◆ RECORDED DATA

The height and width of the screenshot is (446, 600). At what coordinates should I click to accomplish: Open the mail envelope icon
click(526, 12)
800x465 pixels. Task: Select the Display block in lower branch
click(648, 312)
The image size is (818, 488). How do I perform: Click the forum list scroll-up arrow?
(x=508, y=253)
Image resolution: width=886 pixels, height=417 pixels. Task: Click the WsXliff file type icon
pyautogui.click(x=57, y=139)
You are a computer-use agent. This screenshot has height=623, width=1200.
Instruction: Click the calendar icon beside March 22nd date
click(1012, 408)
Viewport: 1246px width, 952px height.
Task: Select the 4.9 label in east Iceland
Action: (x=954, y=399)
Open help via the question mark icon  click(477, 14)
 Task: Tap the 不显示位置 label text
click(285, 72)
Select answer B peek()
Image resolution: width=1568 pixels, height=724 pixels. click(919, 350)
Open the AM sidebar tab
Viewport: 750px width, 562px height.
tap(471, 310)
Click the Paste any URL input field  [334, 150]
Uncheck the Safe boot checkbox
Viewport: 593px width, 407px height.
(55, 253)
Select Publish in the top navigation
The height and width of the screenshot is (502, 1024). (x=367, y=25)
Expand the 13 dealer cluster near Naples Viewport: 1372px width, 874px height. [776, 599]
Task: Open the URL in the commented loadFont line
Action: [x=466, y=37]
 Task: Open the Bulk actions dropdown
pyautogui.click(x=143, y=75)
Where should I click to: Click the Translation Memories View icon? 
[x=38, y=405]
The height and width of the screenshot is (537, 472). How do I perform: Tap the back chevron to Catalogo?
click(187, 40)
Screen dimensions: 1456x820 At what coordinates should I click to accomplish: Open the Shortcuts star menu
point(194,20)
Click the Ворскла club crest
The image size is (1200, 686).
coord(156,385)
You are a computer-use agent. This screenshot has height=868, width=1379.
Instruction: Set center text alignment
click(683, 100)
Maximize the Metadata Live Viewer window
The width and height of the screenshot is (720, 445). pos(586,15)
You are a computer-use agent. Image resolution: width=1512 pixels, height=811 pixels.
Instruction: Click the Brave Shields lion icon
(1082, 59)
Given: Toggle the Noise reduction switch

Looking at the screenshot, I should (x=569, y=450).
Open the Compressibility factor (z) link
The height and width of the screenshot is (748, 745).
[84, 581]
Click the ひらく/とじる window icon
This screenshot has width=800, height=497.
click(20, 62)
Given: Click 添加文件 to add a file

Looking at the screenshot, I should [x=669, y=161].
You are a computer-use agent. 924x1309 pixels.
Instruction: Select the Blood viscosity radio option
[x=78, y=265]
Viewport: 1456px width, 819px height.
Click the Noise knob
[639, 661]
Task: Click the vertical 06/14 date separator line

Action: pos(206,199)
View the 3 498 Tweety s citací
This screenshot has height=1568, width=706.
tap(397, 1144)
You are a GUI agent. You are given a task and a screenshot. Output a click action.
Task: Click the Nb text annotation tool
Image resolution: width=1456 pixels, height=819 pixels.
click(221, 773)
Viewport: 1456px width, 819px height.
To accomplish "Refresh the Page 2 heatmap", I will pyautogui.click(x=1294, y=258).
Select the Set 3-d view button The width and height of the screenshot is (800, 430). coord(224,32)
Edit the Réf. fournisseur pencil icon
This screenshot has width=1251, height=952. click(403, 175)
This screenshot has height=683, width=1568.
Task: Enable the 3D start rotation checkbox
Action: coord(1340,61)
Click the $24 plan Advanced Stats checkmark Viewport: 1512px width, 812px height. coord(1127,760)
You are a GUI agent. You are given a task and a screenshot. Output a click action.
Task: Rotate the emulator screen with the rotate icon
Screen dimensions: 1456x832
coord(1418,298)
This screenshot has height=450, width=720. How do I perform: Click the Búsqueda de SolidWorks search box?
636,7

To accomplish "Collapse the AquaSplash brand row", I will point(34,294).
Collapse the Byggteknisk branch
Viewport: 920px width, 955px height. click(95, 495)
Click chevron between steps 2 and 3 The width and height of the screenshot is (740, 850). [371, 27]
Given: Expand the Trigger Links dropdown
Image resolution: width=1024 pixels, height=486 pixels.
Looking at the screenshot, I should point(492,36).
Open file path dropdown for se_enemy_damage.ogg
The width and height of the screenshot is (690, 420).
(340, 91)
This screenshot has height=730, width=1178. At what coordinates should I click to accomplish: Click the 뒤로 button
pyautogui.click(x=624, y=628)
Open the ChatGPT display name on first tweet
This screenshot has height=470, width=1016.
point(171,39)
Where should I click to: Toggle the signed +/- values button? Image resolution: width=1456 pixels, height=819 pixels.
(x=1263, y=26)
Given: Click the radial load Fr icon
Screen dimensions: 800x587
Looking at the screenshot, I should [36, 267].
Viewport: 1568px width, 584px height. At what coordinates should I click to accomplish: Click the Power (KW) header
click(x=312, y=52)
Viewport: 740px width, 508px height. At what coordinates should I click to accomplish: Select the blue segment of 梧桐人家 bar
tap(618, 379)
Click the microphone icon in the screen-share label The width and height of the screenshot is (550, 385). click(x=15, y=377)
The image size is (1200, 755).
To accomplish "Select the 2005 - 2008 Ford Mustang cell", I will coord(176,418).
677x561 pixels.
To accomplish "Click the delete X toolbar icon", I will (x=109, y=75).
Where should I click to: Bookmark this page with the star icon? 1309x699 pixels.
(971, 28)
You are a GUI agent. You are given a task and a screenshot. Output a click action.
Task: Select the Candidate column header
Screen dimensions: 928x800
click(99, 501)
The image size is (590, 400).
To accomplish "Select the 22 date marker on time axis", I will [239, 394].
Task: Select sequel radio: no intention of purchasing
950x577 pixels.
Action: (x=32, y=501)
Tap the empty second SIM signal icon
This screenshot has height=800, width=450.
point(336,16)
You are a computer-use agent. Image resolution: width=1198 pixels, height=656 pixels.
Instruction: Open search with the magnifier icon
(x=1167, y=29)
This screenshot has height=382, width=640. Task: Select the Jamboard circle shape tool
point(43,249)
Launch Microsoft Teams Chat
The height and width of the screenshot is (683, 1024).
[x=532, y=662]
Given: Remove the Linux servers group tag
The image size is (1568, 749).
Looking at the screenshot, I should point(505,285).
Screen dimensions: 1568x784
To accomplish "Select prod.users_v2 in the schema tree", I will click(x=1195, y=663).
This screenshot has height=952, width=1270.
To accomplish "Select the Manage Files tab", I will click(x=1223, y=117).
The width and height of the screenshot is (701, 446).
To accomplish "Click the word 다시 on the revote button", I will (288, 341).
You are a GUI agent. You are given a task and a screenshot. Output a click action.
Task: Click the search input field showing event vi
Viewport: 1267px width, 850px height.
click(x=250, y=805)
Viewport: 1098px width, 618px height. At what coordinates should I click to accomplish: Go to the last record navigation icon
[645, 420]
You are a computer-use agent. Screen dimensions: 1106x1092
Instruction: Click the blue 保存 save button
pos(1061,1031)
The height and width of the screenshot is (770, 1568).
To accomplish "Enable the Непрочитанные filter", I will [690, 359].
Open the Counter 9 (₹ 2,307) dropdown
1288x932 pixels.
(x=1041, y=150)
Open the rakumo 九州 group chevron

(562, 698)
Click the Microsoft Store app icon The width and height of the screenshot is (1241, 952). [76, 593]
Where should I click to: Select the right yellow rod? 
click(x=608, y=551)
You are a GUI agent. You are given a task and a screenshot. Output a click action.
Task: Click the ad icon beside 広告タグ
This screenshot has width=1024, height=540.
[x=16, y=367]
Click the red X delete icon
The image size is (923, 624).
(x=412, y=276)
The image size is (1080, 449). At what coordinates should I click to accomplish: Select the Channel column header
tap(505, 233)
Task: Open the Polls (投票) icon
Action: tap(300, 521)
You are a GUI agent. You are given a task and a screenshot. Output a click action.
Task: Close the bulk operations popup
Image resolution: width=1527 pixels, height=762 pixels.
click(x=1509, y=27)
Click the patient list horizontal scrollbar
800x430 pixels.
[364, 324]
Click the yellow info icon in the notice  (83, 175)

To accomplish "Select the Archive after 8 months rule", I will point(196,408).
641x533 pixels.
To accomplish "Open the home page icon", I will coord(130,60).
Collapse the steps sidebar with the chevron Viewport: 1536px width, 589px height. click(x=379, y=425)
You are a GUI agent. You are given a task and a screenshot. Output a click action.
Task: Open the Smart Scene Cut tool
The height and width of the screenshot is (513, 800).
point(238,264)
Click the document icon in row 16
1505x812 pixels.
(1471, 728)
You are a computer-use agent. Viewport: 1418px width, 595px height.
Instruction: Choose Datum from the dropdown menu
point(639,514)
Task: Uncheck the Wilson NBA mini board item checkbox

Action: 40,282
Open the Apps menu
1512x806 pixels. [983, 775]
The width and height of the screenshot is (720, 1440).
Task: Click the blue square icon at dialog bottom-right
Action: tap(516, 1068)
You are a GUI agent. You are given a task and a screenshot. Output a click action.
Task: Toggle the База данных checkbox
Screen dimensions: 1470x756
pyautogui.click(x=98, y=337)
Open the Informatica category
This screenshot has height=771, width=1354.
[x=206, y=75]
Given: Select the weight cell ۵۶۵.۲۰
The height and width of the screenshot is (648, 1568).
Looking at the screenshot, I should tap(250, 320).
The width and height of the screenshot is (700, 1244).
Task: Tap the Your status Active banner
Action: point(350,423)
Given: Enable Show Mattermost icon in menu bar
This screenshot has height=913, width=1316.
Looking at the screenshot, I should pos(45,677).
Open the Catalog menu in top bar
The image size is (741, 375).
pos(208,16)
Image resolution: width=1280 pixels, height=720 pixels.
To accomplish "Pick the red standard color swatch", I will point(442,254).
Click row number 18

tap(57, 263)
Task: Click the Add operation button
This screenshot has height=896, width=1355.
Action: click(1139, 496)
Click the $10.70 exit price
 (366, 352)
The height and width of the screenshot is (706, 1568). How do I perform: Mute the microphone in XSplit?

◆ WORK INSTRUCTIONS
Express the items from the first line through the line containing "The width and height of the screenshot is (720, 445)." as a JSON list of strings, one string per line and blank lines left out.

◆ SOLUTION TO THE EXERCISE
[
  "The height and width of the screenshot is (446, 600). At what coordinates should I click to accomplish: Open the mail envelope icon",
  "click(526, 12)",
  "800x465 pixels. Task: Select the Display block in lower branch",
  "click(648, 312)",
  "The image size is (818, 488). How do I perform: Click the forum list scroll-up arrow?",
  "(x=508, y=253)",
  "Image resolution: width=886 pixels, height=417 pixels. Task: Click the WsXliff file type icon",
  "pyautogui.click(x=57, y=139)",
  "You are a computer-use agent. This screenshot has height=623, width=1200.",
  "Instruction: Click the calendar icon beside March 22nd date",
  "click(1012, 408)",
  "Viewport: 1246px width, 952px height.",
  "Task: Select the 4.9 label in east Iceland",
  "Action: (x=954, y=399)",
  "Open help via the question mark icon  click(477, 14)",
  " Task: Tap the 不显示位置 label text",
  "click(285, 72)",
  "Select answer B peek()",
  "Image resolution: width=1568 pixels, height=724 pixels. click(919, 350)",
  "Open the AM sidebar tab",
  "Viewport: 750px width, 562px height.",
  "tap(471, 310)",
  "Click the Paste any URL input field  [334, 150]",
  "Uncheck the Safe boot checkbox",
  "Viewport: 593px width, 407px height.",
  "(55, 253)",
  "Select Publish in the top navigation",
  "The height and width of the screenshot is (502, 1024). (x=367, y=25)",
  "Expand the 13 dealer cluster near Naples Viewport: 1372px width, 874px height. [776, 599]",
  "Task: Open the URL in the commented loadFont line",
  "Action: [x=466, y=37]",
  " Task: Open the Bulk actions dropdown",
  "pyautogui.click(x=143, y=75)",
  "Where should I click to: Click the Translation Memories View icon? ",
  "[x=38, y=405]",
  "The height and width of the screenshot is (537, 472). How do I perform: Tap the back chevron to Catalogo?",
  "click(187, 40)",
  "Screen dimensions: 1456x820 At what coordinates should I click to accomplish: Open the Shortcuts star menu",
  "point(194,20)",
  "Click the Ворскла club crest",
  "The image size is (1200, 686).",
  "coord(156,385)",
  "You are a computer-use agent. This screenshot has height=868, width=1379.",
  "Instruction: Set center text alignment",
  "click(683, 100)",
  "Maximize the Metadata Live Viewer window",
  "The width and height of the screenshot is (720, 445). pos(586,15)"
]